Material —

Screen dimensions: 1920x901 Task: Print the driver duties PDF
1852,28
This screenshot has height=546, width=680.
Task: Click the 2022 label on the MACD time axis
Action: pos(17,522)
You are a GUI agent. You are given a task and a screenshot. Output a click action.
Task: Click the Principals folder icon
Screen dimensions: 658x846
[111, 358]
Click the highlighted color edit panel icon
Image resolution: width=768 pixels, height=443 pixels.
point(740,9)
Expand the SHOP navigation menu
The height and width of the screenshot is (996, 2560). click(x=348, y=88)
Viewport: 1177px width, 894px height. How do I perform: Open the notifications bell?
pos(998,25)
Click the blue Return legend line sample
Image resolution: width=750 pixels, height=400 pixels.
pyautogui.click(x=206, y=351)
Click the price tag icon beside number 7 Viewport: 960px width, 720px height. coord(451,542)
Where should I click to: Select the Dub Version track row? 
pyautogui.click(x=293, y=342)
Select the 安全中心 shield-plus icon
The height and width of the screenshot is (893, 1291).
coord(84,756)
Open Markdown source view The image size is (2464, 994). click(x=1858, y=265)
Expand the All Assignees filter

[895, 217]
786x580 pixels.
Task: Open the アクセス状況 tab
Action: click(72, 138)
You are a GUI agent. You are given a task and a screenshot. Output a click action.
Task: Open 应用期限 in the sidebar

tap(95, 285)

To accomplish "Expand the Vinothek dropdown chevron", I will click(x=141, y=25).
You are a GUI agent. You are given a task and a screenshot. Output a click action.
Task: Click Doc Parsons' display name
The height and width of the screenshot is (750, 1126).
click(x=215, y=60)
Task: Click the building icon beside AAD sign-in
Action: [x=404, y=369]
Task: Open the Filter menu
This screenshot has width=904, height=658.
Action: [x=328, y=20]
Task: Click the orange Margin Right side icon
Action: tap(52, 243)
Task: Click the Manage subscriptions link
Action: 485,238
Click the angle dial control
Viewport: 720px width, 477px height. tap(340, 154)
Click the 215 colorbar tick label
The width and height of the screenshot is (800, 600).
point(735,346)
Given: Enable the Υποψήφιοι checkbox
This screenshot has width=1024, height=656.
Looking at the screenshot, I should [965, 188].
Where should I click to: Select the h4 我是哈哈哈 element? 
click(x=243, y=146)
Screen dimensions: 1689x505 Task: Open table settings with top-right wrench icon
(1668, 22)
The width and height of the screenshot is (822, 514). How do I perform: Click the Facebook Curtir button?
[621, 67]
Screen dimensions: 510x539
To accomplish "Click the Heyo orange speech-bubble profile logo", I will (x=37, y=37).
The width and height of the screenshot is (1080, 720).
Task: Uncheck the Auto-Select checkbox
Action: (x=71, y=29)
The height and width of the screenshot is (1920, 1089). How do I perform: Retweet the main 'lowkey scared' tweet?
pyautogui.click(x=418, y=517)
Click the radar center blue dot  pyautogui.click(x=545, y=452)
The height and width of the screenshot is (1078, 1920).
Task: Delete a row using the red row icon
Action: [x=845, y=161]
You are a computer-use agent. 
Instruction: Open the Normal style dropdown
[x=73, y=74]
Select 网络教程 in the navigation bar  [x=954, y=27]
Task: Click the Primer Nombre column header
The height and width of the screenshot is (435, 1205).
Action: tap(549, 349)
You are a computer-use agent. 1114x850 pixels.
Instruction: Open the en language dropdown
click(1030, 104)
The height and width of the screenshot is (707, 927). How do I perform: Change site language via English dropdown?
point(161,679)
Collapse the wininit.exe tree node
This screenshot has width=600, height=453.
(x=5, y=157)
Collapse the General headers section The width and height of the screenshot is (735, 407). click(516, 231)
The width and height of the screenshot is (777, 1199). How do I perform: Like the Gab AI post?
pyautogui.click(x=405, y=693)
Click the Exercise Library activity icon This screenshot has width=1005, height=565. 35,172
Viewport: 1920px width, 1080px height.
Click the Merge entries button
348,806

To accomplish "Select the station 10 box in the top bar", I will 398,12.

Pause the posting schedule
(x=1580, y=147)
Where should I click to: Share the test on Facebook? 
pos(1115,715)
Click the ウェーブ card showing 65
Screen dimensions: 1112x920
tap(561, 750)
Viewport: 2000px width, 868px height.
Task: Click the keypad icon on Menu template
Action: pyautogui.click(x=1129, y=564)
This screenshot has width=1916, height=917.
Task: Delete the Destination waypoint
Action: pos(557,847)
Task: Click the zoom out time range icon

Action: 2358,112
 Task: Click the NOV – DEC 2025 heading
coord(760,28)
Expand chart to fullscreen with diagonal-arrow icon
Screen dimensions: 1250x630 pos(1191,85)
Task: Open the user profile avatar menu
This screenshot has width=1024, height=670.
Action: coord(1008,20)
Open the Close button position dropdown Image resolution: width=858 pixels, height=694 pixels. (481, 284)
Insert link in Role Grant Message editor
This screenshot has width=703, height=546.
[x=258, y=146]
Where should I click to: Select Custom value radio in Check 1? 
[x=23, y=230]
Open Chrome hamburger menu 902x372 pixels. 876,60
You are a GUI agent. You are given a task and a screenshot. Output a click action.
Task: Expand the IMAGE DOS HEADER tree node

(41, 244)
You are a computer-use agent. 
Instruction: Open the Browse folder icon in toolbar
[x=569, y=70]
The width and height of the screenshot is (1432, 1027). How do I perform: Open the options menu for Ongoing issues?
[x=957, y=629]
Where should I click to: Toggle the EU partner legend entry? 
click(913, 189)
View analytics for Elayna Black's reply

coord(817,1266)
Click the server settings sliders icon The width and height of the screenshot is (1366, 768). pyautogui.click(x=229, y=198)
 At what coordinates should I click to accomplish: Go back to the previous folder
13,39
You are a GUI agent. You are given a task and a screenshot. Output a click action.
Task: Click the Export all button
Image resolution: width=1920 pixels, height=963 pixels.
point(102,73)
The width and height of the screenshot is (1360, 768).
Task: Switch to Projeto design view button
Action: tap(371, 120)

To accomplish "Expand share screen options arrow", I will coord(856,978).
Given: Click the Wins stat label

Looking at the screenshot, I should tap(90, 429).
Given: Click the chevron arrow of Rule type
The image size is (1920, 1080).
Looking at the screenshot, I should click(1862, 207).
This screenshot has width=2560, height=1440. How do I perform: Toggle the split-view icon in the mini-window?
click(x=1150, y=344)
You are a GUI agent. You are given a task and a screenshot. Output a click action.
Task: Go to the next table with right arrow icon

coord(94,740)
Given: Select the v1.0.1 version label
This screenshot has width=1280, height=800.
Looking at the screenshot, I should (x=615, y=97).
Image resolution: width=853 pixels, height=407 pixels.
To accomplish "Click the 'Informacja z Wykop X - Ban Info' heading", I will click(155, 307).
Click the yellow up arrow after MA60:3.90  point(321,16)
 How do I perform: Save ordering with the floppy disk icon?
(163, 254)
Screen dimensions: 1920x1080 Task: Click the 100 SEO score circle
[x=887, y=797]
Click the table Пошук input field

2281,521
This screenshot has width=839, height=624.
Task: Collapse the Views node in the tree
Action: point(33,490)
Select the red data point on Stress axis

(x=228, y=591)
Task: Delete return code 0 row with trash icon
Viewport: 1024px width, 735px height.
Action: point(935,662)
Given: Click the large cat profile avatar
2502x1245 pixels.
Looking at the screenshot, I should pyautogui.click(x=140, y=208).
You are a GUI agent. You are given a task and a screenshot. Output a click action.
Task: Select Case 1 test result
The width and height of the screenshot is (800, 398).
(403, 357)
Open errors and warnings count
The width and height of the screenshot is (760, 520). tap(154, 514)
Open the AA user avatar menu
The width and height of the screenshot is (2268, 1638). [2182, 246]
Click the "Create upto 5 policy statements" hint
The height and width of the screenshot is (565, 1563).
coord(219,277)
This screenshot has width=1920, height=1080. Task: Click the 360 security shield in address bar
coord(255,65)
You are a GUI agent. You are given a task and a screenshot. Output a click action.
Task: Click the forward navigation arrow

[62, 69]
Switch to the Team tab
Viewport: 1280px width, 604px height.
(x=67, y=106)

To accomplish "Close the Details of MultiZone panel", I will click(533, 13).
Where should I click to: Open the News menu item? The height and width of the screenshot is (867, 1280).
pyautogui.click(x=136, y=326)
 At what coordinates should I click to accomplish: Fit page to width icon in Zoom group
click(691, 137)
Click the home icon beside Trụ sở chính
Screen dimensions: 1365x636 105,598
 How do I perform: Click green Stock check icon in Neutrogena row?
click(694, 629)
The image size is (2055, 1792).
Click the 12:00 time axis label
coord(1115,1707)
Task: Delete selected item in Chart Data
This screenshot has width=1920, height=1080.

Exercise brief —
Give the rows from the line with "Collapse the wininit.exe tree node" to the line with "[x=569, y=70]" as a JSON list of strings, one string per line, omitting blank lines.

Task output —
[
  "Collapse the wininit.exe tree node",
  "This screenshot has width=600, height=453.",
  "(x=5, y=157)",
  "Collapse the General headers section The width and height of the screenshot is (735, 407). click(516, 231)",
  "The width and height of the screenshot is (777, 1199). How do I perform: Like the Gab AI post?",
  "pyautogui.click(x=405, y=693)",
  "Click the Exercise Library activity icon This screenshot has width=1005, height=565. 35,172",
  "Viewport: 1920px width, 1080px height.",
  "Click the Merge entries button",
  "348,806",
  "To accomplish \"Select the station 10 box in the top bar\", I will 398,12.",
  "Pause the posting schedule",
  "(x=1580, y=147)",
  "Where should I click to: Share the test on Facebook? ",
  "pos(1115,715)",
  "Click the ウェーブ card showing 65",
  "Screen dimensions: 1112x920",
  "tap(561, 750)",
  "Viewport: 2000px width, 868px height.",
  "Task: Click the keypad icon on Menu template",
  "Action: pyautogui.click(x=1129, y=564)",
  "This screenshot has width=1916, height=917.",
  "Task: Delete the Destination waypoint",
  "Action: pos(557,847)",
  "Task: Click the zoom out time range icon",
  "Action: 2358,112",
  " Task: Click the NOV – DEC 2025 heading",
  "coord(760,28)",
  "Expand chart to fullscreen with diagonal-arrow icon",
  "Screen dimensions: 1250x630 pos(1191,85)",
  "Task: Open the user profile avatar menu",
  "This screenshot has width=1024, height=670.",
  "Action: coord(1008,20)",
  "Open the Close button position dropdown Image resolution: width=858 pixels, height=694 pixels. (481, 284)",
  "Insert link in Role Grant Message editor",
  "This screenshot has width=703, height=546.",
  "[x=258, y=146]",
  "Where should I click to: Select Custom value radio in Check 1? ",
  "[x=23, y=230]",
  "Open Chrome hamburger menu 902x372 pixels. 876,60",
  "You are a GUI agent. You are given a task and a screenshot. Output a click action.",
  "Task: Expand the IMAGE DOS HEADER tree node",
  "(41, 244)",
  "You are a computer-use agent. ",
  "Instruction: Open the Browse folder icon in toolbar",
  "[x=569, y=70]"
]